A leve chuva que caiu no início da tarde desta sexta complicou o trânsito na região e deixou os acessos ao local engarrafados, o que levou várias pessoas a seguir parte do caminho a pé. De acordo com a PMDF, o congestionamento ocorreu porque a DF-230 estava aberta somente no sentido BR-020, em Planaltina. Contudo, o sol voltou a abrir cerca de uma hora após o início da encenação, e melhorou a situação.

 

 

 

Como manda a tradição, um calvário cenográfico foi montado para relembrar os últimos momentos de Jesus na Terra, antes de ser morto em uma cruz. Ao todo, cerca de 1,4 mil voluntários estiveram envolvidos na organização do evento.

 

Fã da Via-Sacra do Morro da Capelinha há 10 anos, o comerciante Carlos Roberto Costa, 50, diz que, mesmo conhecendo toda a história, sempre se emociona. "Eu venho pela fé que a encenação me desperta. É muito bom estar aqui. Saio com a alma lavada", diz.

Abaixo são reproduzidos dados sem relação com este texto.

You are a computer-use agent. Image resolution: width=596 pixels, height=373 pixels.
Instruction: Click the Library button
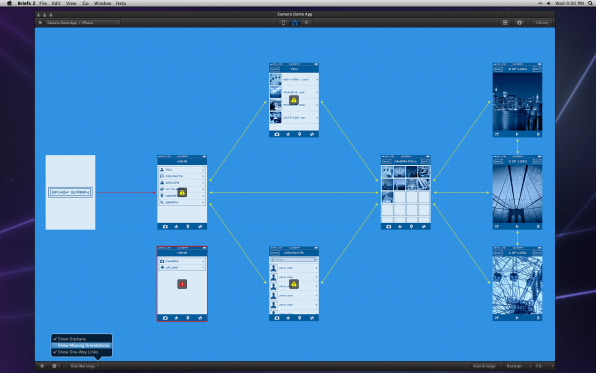click(542, 23)
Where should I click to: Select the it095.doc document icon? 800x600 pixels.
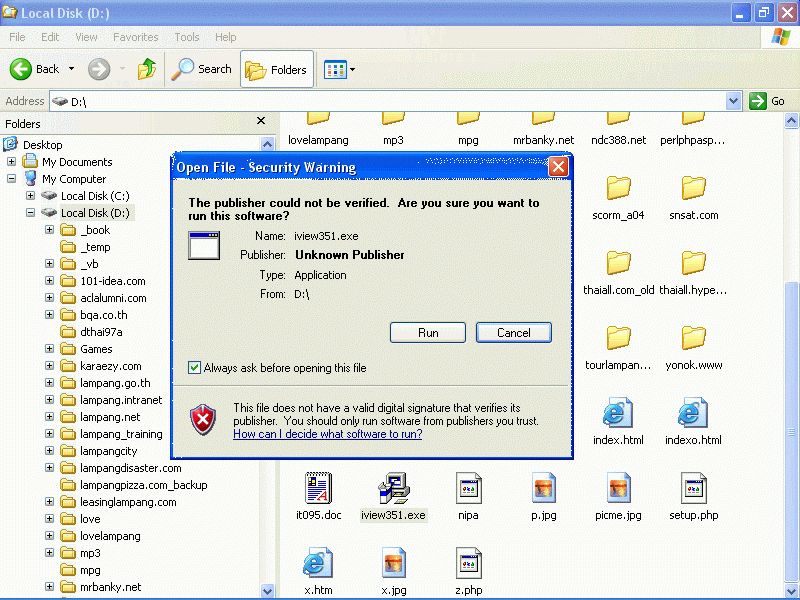tap(318, 489)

Ele acrescenta que a parte de que mais gosta é o momento da ressurreição de Cristo. "É muito emocionante e bonito", comenta.

 

Responsável por interpretar a mãe de Jesus, Maria de Nazaré, a analista de atendimento Milena Guimarães, 40, assumiu o papel pela primeira vez. Participante há 26 anos, ela conta que, até o ano passado, nunca tinha ganhado um papel de relevância na encenação. "Foi uma experiência indescritível. Palavras não são capazes de expressar minha emoção de estar lá. É uma experiência de amor", relata. Milena acrescenta que foi convidada para dar vida a Maria em 2017, depois de interpretar a mãe do noivo na cena das Bodas de Canaã – ocasião em que Jesus transforma água em vinho.

 

Em homenagem aos 45 anos da representação, apresentaram um vídeo comemorativo. Além disso, os organizadores do espetáculo prepararam uma surpresa aos fiéis: perto do fim do evento, três atores interpretaram os arcanjos São Rafael, São Miguel e São Gabriel. Segundo a crença cristã, eles são os anjos mais próximos da humanidade, e Deus os envia em momentos de grandes mudanças, sofrimentos e revelações.


Trânsito 

 

A DF-230 funcionou em sentido único desde as 13h, no trecho entre o Colégio Agrícola e a rotatória da DF-130. Uma das quatro vias de acesso ao Morro da Capelinha foi fechada para passagem dos pedestres. As demais pistas foram destinadas ao trânsito de veículos, que só circularam em situações de emergência e para atender as necessidades da produção do evento.  

 

Efetivo


Segundo informações da PMDF, nenhuma ocorrência foi registrada. Cerca de 400 militares fizeram o policiamento a pé, com a tropa de choque, cavalaria, pelo ar e no trânsito. No grupo dos Bombeiros, foram 180 homens divididos em dois turnos de trabalho. A equipe contou com socorristsas, paramédicos e médicos.